Other Presidents have set the example for this over the course of the past forty years or so. example. President Reagan demonstrated it at various points in his Presidency, such as in the wake of the terror attack in Lebanon that killed more than 200 marines, the downing of Pan Am Flight 103 over Scotland, and, of course, the Challenger Disaster. President Clinton demonstrated it in the wake of the Oklahoma City bombing. President George W. Bush, of course, demonstrated it in the wake of the September 11th attacks. And, President Obama demonstrated it in the wake of the mass shooting attacks that plagued the nation while he was President, most notably after the Sandy Hook Elementary School shooting and the shooting at an African-American church in Charleston, South Carolina which included the moment when he led the crowd gathered to remember the victims of that tragedy in a rendition of ‘Amazing Grace’ that several people have replayed in recent days as a means of comparing that response to the manner in which Trump has acted in the wake of similar tragedies during his Presidency.

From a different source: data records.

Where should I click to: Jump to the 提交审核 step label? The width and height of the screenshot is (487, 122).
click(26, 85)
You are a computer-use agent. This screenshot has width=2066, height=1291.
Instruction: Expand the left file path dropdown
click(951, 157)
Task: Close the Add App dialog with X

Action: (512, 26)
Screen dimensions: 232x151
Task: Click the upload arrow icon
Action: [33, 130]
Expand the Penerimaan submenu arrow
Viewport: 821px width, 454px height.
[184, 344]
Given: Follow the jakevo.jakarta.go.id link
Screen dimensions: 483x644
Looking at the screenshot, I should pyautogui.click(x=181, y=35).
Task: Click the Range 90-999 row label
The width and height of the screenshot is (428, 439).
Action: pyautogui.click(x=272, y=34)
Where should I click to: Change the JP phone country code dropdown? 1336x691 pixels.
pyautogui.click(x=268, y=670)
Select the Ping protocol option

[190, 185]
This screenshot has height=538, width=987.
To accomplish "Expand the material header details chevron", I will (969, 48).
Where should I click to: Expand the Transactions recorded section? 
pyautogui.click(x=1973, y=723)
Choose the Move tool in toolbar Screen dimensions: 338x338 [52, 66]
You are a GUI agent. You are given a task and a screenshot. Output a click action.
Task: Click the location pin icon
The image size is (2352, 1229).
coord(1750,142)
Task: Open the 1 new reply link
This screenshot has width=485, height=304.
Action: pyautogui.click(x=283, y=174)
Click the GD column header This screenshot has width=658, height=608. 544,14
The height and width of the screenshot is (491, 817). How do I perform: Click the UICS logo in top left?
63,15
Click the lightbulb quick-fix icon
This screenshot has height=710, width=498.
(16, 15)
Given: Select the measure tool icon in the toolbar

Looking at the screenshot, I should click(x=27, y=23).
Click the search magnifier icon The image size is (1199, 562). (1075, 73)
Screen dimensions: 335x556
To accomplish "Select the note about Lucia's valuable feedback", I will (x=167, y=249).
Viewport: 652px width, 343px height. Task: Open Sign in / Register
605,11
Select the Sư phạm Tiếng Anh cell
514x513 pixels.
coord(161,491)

Yesterday’s divisive outbursts by the President were also a demonstration of another aspect of the President’s (lack of) character, namely the extent to which he is completely self-centered even when he’s supposed to be acknowledging the suffering of others. The reason he attacked Ohio Senator Sherrod Brown and Dayton Mayor Nan Walker while flying from Dayton to El Pase, for example, appears to be because he didn’t feel as if they didn’t give him sufficient credit for being there and meeting with people. Similarly, his attacks on people like Beto O’Rourke and others in advance of his arrival in Texas was motivated by the fact that it was clear that many people in the city didn’t want him there. (In fact, it is being reported that none of the people still hospitalized from that attack agreed to have the President come to visit them.) This is a man who sits in front of the television for hours every day and steams whenever he sees negative coverage and then inevitably goes after his critics with rage tweets or comments to the media. In other words, it’s all about him and the supposed unity of the nation in a time of tragedy is, in his mind, a secondary concern.
This isn’t the Presidency we deserve, but at least until January 20th, 2021, it’s the Presidency we have.